** start of Task material **

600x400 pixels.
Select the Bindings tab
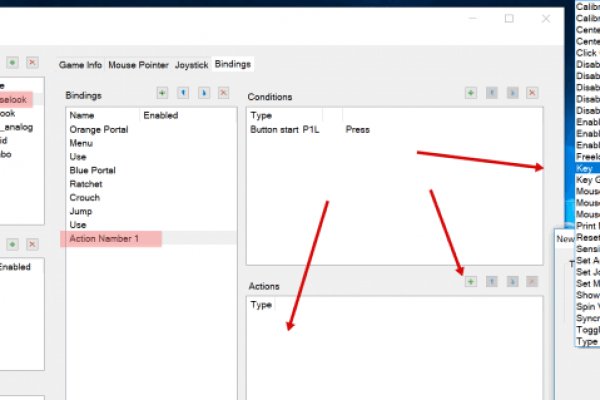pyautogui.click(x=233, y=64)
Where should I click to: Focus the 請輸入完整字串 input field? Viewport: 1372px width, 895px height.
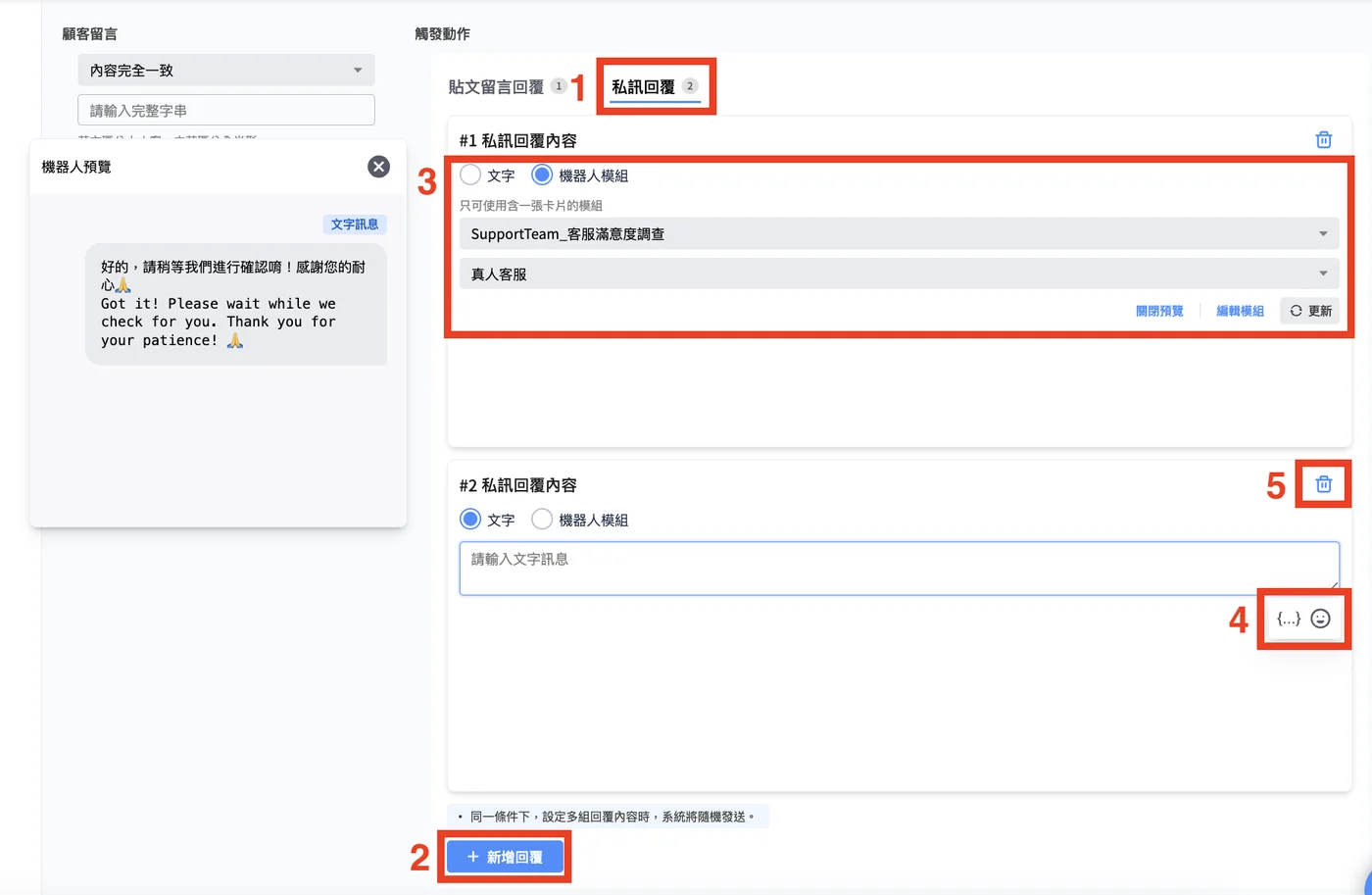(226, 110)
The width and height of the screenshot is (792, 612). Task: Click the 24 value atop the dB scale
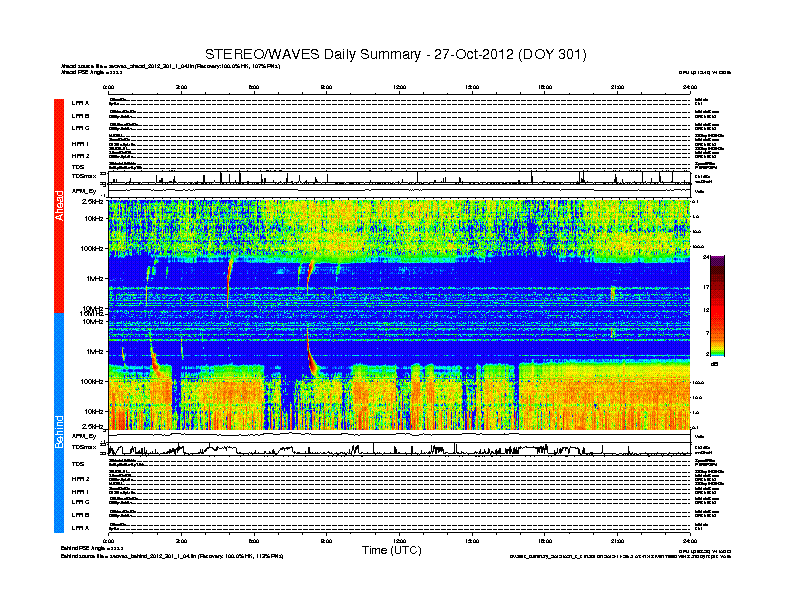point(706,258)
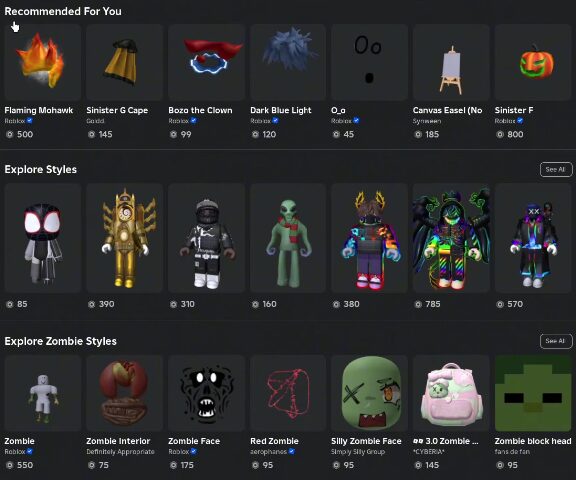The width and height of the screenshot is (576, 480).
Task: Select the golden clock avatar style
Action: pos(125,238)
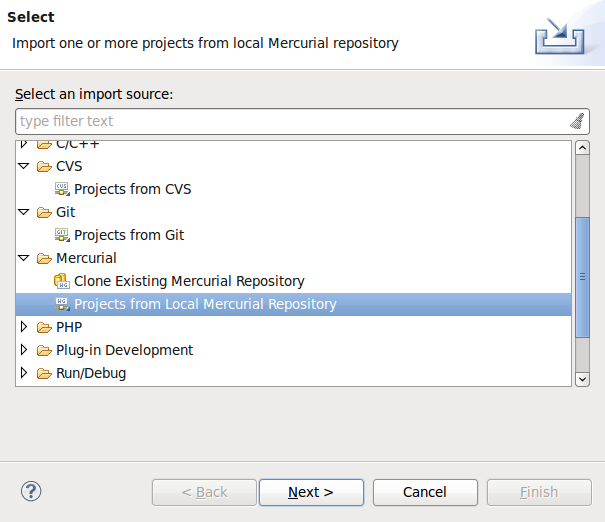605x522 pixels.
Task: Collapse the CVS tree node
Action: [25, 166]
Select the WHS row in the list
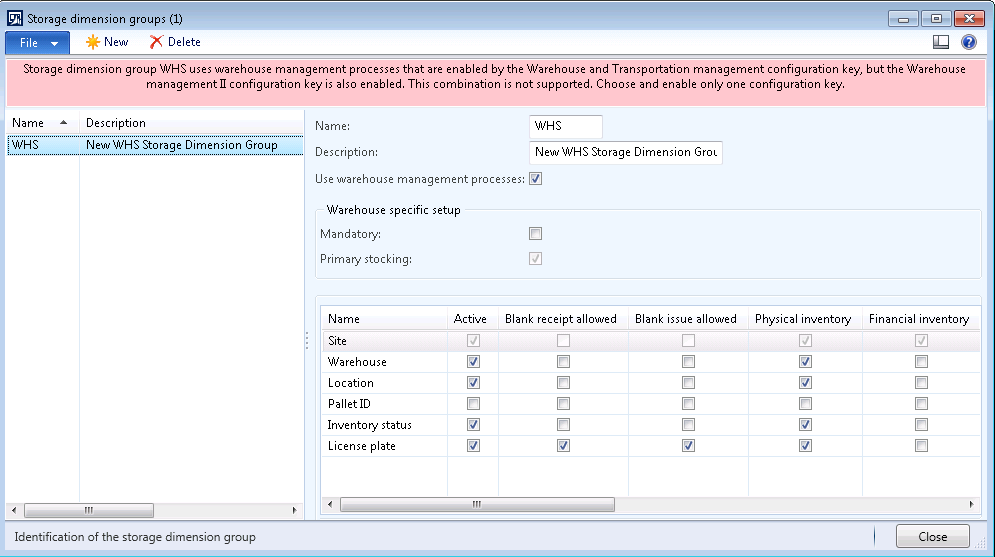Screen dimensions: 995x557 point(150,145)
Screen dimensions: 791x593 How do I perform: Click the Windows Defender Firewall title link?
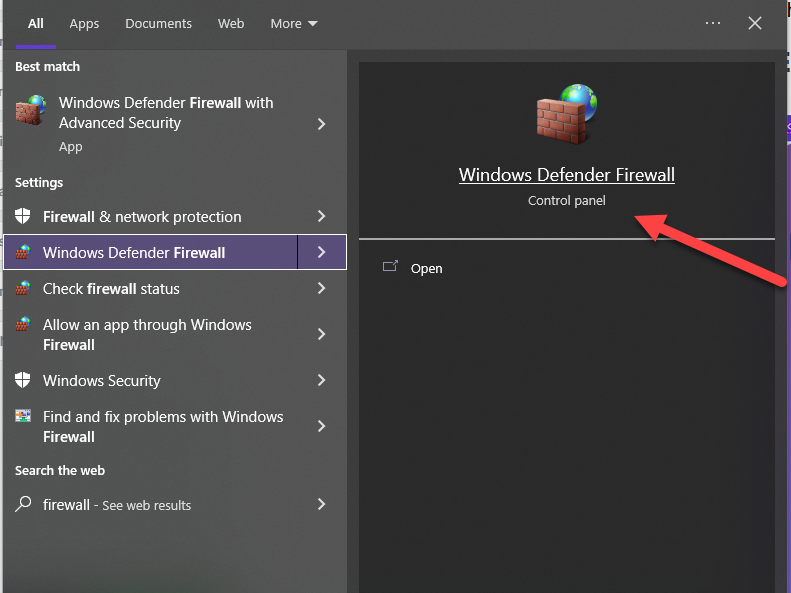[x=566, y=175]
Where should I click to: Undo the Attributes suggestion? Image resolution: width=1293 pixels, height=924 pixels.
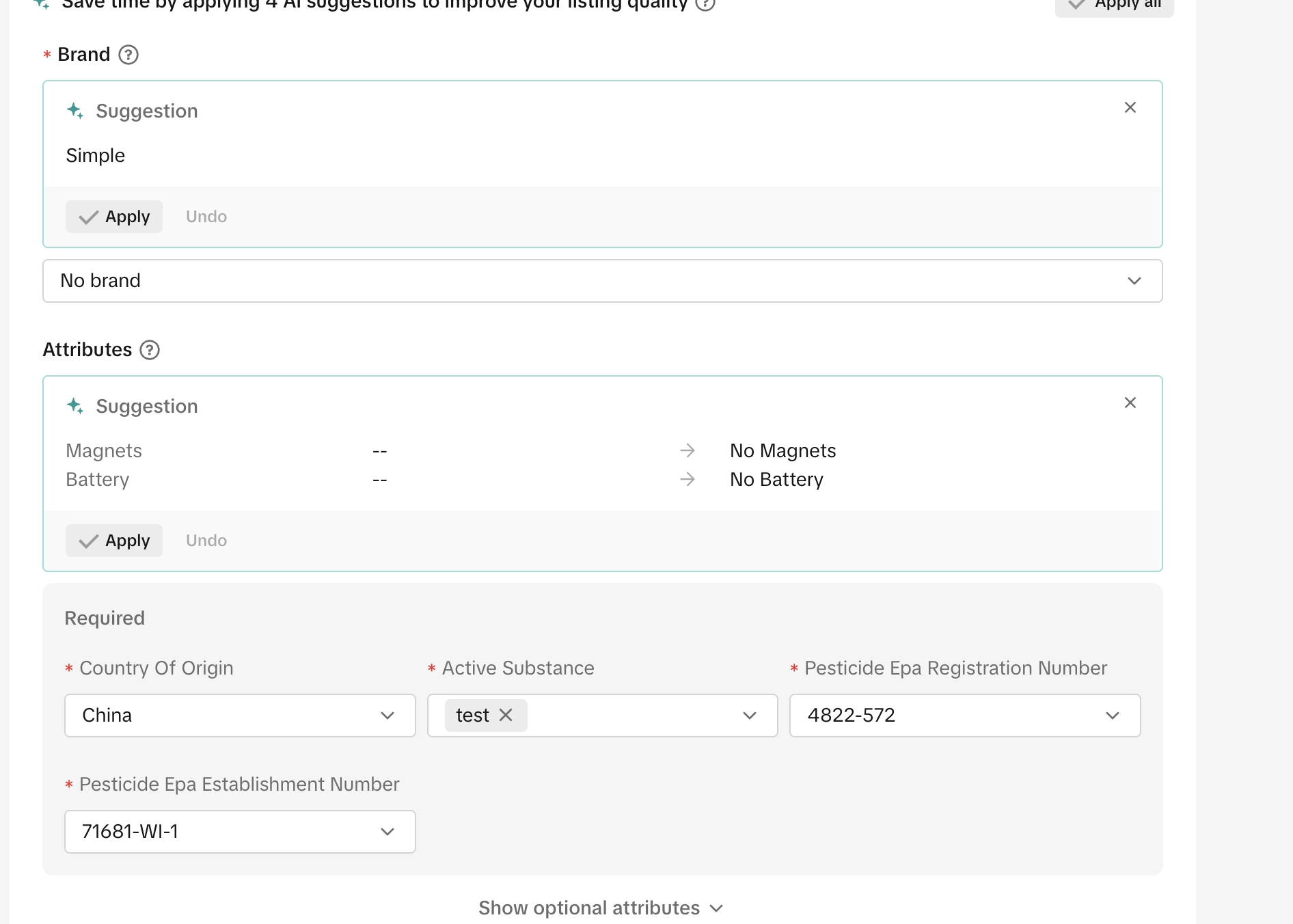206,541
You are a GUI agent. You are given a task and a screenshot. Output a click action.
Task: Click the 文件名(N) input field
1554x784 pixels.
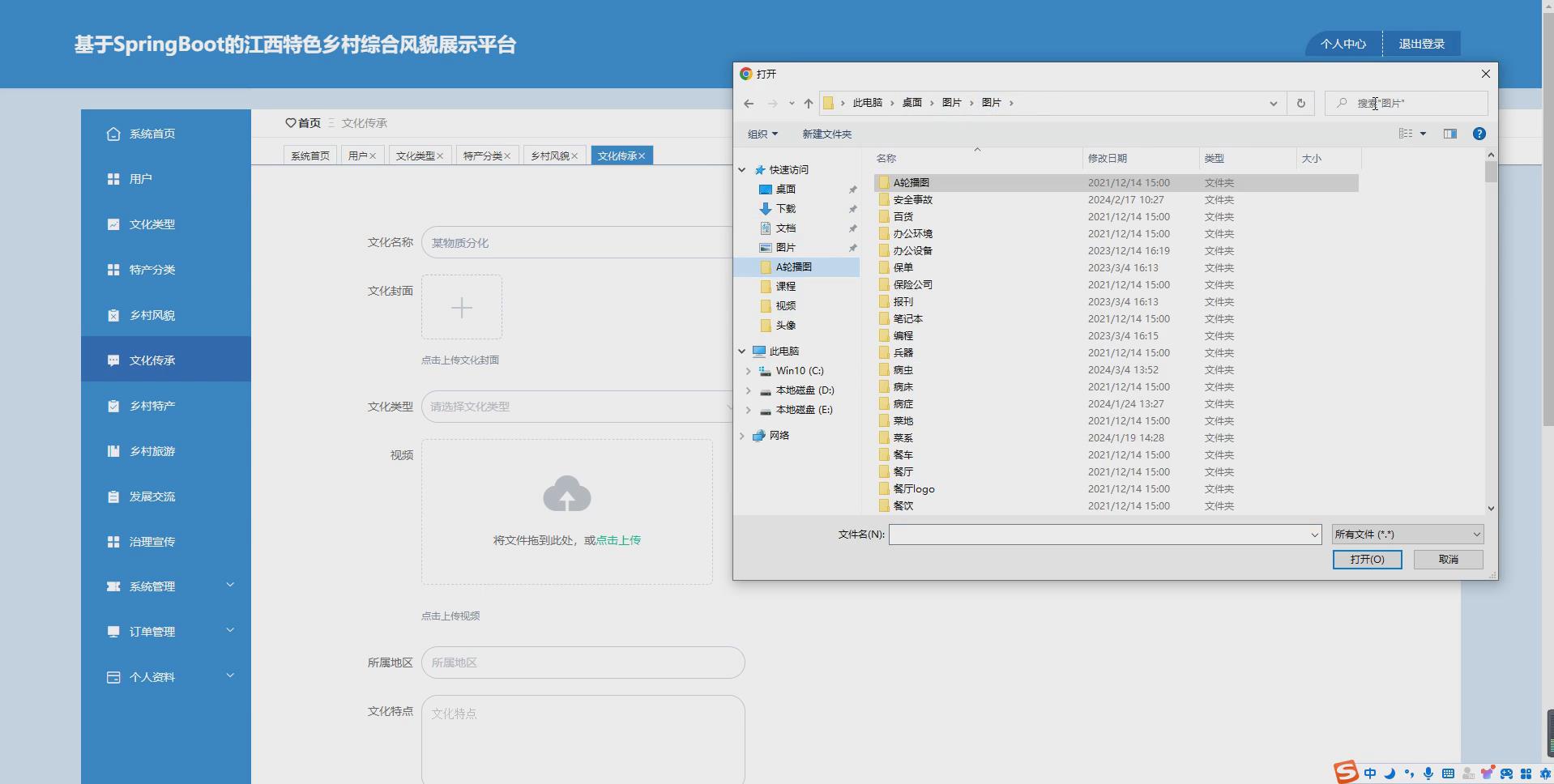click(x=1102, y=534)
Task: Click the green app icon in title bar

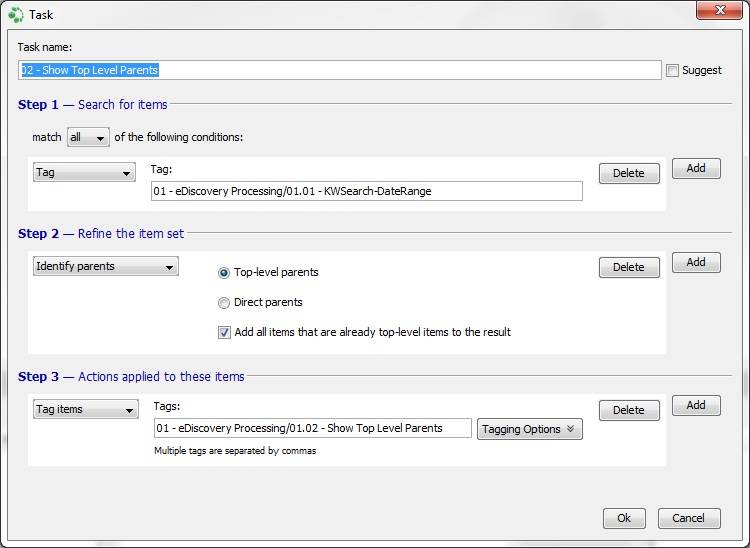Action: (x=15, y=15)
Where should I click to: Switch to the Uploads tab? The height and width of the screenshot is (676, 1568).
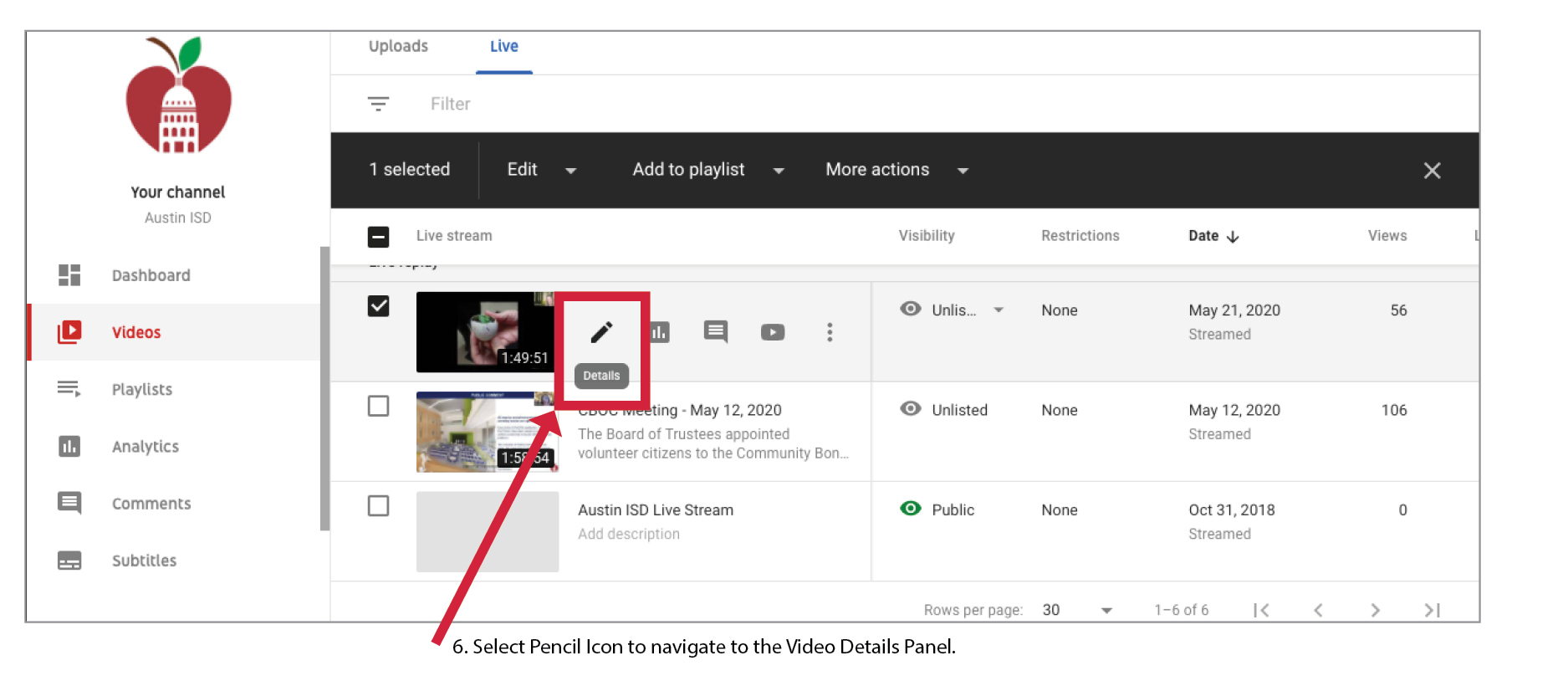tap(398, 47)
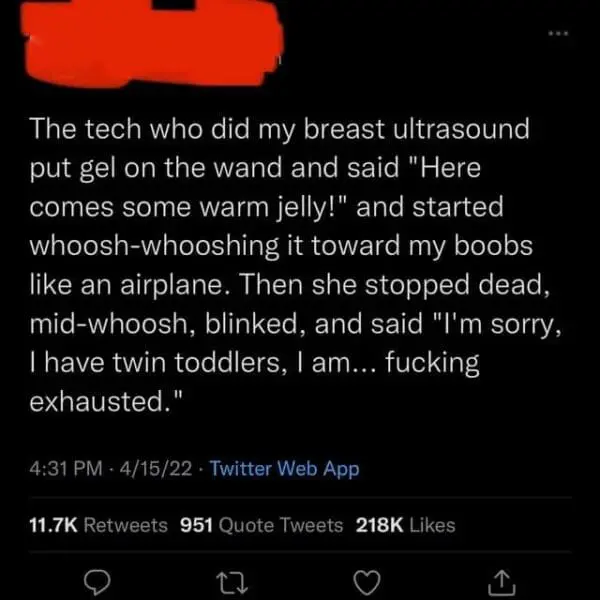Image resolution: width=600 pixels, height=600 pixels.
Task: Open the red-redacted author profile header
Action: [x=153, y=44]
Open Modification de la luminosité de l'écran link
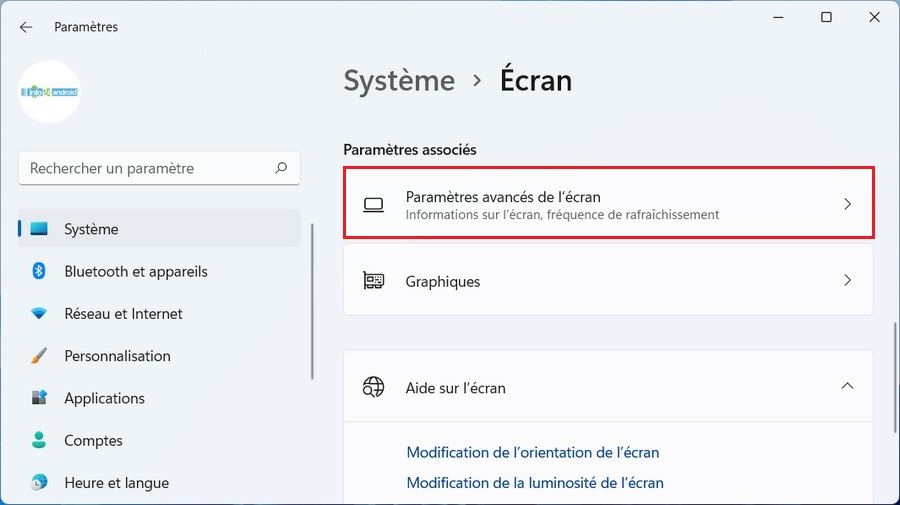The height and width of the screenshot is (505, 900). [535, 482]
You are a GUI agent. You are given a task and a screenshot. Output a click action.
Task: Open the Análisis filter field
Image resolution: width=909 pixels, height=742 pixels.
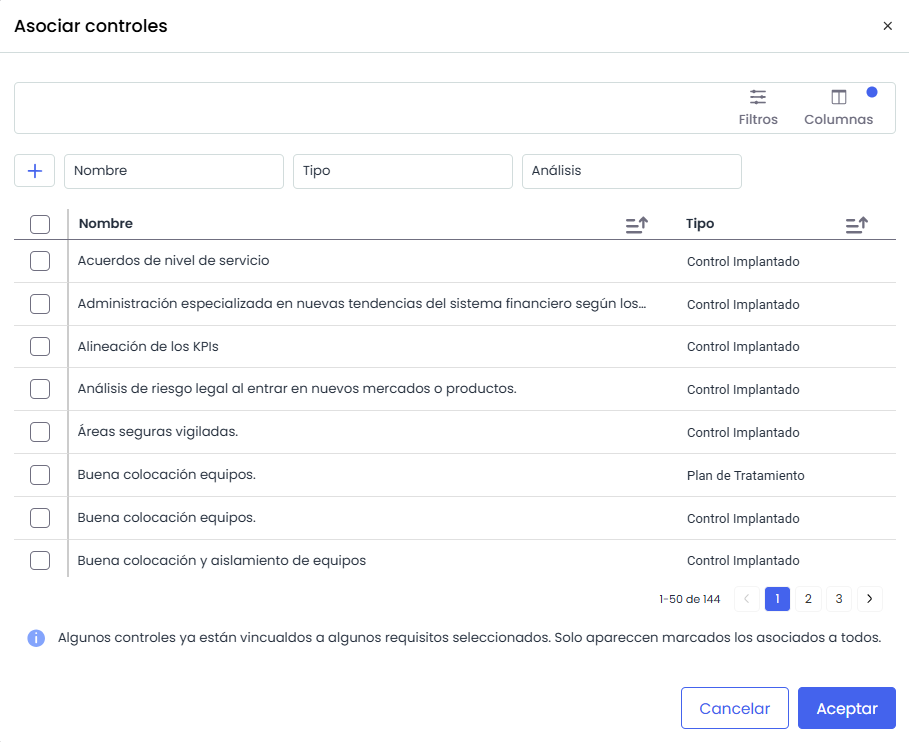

** end of Task material **

### Task prompt:
Reproduce the listing word for word from its first line through the line containing "The height and width of the screenshot is (505, 900).", including that line, and omit the pictures.

### Written reply:
600x400 pixels.
Select the Bindings tab
pyautogui.click(x=233, y=64)
Where should I click to: Focus the 請輸入完整字串 input field? Viewport: 1372px width, 895px height.
(226, 110)
The width and height of the screenshot is (792, 612). Task: Click the 24 value atop the dB scale
point(706,258)
The width and height of the screenshot is (576, 480).
Task: Select the golden clock avatar style
Action: pos(125,238)
605x522 pixels.
Task: Collapse the CVS tree node
Action: [25, 166]
Select the WHS row in the list
Screen dimensions: 995x557 point(150,145)
Screen dimensions: 791x593 How do I perform: Click the Windows Defender Firewall title link?
[x=566, y=175]
Where should I click to: Undo the Attributes suggestion? Image resolution: width=1293 pixels, height=924 pixels.
206,541
You are a GUI agent. You are given a task and a screenshot. Output a click action.
Task: Click the 文件名(N) input field
1554x784 pixels.
click(x=1102, y=534)
Task: Click the green app icon in title bar

Action: (x=15, y=15)
Where should I click to: Switch to the Uploads tab? The height and width of the screenshot is (676, 1568).
tap(398, 47)
Image resolution: width=600 pixels, height=600 pixels.
Task: Open the red-redacted author profile header
Action: [x=153, y=44]
Open Modification de la luminosité de l'écran link
The height and width of the screenshot is (505, 900). [535, 482]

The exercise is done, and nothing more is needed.